Screws is playing his first season as a receiver and holder on Jacksonville State's football team. When he's not working to break into the Gamecocks' lineup, he travels on mission trips, bringing service, development and his faith to people in undeveloped parts of the world.

He has made four such trips, the first to Venezuela and the last three to Tanzania in East Africa. He said each left a profound impression on him.

It was on the last one he believes he witnessed a true miracle that strengthened his own faith.

Screws made the trips as part of a program headed locally by his father through Anniston's Center of Hope Ministry.

Keith Screws has traveled to Tanzania 26 times. When Dalton accompanies him -- usually at times that won't interfere with his football workouts -- he typically works with children, spending much of his time in the schools in the areas they visit.

While the trips are rewarding and life-changing, they also can be dangerous. Keith Screws said his groups go into "very extreme" areas of the country, places he estimates are 100 years behind the West in their development. In addition to the intrinsic dangers of living in the bush, reports abound of non-Christian groups attacking the churches and pastors.

On one of those trips, Screws' team ventured into a village near Mugumu where they came upon a man in his 60s, the village witch doctor, with a grossly deformed hand.

They approached the man and in time began sharing their beliefs with him. The man seemed willing to accept their message and convert to Christianity, but remained attached to the bands on his wrist he believed had powers to heal his afflicted hand.

The missionaries convinced the man to remove the bracelets with the promise if his hand didn't get better in a reasonable amount of time they would return them to him.

• [GIVEN TASK A]:
According to the mission-trip article, how many times has Keith Screws traveled to Tanzania?
• [GIVEN TASK B]:
Reproduce everything in the mission-trip article from "Screws is playing" down to "areas they visit.".

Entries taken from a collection
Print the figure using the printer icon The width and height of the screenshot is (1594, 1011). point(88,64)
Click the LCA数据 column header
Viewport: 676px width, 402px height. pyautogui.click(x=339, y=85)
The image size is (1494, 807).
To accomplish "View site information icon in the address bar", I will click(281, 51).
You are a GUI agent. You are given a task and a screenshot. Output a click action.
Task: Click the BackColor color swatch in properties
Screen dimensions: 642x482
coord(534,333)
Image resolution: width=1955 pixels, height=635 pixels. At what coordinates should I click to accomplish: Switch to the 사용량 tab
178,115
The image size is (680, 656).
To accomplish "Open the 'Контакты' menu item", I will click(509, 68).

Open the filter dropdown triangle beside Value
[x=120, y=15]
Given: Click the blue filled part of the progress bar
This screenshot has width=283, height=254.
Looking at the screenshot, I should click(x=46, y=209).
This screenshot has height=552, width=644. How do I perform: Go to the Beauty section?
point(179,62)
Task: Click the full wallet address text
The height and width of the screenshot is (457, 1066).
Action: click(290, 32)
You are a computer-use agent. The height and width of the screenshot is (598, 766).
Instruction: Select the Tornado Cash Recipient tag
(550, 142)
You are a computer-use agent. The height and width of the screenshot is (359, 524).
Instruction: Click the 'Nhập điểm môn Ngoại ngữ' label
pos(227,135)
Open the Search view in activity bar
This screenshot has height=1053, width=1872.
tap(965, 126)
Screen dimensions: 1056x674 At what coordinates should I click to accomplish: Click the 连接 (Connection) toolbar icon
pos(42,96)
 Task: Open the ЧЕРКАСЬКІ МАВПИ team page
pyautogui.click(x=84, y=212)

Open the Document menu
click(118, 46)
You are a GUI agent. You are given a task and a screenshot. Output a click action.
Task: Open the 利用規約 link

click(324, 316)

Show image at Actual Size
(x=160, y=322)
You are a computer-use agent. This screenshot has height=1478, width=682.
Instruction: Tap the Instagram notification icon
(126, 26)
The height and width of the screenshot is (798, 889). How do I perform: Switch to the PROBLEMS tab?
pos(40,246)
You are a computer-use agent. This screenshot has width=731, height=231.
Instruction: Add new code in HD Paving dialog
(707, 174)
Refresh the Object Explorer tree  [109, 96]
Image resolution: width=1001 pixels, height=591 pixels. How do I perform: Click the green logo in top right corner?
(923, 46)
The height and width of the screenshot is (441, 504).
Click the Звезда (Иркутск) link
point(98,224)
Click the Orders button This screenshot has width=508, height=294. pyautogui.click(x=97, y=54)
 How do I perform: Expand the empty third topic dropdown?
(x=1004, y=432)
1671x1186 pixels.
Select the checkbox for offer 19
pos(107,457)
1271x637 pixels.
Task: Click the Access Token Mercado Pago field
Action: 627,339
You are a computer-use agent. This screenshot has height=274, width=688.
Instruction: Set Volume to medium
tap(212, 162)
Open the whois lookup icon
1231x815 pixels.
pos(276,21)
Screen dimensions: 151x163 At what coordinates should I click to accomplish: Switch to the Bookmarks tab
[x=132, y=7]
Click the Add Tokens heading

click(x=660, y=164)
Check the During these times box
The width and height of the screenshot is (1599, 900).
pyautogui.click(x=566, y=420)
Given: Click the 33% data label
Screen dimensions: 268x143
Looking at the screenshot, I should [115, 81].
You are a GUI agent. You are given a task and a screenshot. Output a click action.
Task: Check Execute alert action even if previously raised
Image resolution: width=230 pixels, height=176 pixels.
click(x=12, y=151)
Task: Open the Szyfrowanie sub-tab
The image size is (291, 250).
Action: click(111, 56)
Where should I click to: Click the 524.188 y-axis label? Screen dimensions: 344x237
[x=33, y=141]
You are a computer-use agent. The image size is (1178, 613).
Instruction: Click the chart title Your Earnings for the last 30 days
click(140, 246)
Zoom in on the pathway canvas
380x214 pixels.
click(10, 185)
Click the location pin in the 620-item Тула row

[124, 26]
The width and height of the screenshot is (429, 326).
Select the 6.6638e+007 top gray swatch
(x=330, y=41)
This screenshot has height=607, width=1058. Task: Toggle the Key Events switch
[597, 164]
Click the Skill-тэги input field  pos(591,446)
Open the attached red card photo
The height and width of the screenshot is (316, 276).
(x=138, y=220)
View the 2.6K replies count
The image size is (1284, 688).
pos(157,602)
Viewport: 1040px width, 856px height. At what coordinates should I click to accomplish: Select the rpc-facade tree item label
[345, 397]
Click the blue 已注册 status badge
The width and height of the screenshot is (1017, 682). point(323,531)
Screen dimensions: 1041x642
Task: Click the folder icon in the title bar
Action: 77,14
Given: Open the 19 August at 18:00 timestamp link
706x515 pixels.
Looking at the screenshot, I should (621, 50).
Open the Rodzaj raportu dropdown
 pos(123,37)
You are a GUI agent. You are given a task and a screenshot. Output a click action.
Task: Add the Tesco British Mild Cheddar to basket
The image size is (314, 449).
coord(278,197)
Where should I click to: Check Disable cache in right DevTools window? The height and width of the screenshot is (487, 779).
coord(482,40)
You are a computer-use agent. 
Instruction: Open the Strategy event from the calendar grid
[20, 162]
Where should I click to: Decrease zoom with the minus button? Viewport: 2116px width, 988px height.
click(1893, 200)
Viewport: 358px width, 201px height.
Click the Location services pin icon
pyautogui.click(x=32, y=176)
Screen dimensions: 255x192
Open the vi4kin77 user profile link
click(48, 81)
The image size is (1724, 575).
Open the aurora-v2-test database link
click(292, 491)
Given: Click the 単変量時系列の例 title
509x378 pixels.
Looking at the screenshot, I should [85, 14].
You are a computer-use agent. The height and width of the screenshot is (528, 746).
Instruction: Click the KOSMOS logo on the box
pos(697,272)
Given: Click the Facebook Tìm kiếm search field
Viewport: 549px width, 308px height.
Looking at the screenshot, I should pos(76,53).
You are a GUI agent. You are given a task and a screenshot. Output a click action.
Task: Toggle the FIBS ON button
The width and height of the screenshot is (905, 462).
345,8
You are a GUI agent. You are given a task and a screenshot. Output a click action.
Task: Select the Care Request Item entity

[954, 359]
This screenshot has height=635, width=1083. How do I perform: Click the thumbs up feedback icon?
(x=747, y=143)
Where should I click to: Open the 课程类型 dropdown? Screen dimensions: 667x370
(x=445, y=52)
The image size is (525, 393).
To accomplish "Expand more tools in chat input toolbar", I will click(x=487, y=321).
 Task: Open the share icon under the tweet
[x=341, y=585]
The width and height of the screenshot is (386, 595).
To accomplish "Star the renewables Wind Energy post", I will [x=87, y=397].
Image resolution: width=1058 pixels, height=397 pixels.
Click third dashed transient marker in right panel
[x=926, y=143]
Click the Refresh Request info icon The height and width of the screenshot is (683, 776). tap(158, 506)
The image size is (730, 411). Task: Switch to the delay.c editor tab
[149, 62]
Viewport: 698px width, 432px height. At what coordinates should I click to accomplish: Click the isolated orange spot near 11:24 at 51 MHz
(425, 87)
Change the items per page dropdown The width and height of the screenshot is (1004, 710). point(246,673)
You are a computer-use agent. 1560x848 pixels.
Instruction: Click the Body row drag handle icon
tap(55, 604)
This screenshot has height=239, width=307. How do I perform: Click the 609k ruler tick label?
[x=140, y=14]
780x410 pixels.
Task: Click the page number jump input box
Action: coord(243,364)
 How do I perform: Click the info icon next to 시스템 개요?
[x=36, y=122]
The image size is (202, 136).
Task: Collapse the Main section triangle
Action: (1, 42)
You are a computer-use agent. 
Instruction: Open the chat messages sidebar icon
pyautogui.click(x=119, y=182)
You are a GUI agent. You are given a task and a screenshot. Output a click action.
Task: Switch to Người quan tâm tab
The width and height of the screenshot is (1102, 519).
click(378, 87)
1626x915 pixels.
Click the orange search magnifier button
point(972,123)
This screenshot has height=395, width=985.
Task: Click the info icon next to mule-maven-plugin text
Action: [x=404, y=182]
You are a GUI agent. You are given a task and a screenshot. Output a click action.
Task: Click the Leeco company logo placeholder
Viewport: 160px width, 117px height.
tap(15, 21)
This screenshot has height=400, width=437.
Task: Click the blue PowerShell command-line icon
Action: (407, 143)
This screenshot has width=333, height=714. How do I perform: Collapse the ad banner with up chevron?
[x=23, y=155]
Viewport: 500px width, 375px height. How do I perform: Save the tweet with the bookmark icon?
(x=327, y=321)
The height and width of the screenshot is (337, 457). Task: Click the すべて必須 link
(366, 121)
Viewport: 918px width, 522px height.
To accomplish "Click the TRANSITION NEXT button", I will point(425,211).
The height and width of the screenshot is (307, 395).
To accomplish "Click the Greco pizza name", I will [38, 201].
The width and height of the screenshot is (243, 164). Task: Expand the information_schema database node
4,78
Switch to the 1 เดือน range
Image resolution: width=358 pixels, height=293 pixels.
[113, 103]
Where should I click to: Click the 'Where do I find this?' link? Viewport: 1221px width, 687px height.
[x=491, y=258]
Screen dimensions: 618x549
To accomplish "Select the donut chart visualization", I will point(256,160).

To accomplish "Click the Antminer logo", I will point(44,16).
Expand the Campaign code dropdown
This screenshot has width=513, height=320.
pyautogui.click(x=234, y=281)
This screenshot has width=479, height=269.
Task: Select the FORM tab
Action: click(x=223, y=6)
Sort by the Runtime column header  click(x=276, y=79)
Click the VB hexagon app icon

• [FINAL RESULT A]:
Keith Screws has traveled to Tanzania 26 times.

• [FINAL RESULT B]:
Screws is playing his first season as a receiver and holder on Jacksonville State's football team. When he's not working to break into the Gamecocks' lineup, he travels on mission trips, bringing service, development and his faith to people in undeveloped parts of the world.

He has made four such trips, the first to Venezuela and the last three to Tanzania in East Africa. He said each left a profound impression on him.

It was on the last one he believes he witnessed a true miracle that strengthened his own faith.

Screws made the trips as part of a program headed locally by his father through Anniston's Center of Hope Ministry.

Keith Screws has traveled to Tanzania 26 times. When Dalton accompanies him -- usually at times that won't interfere with his football workouts -- he typically works with children, spending much of his time in the schools in the areas they visit.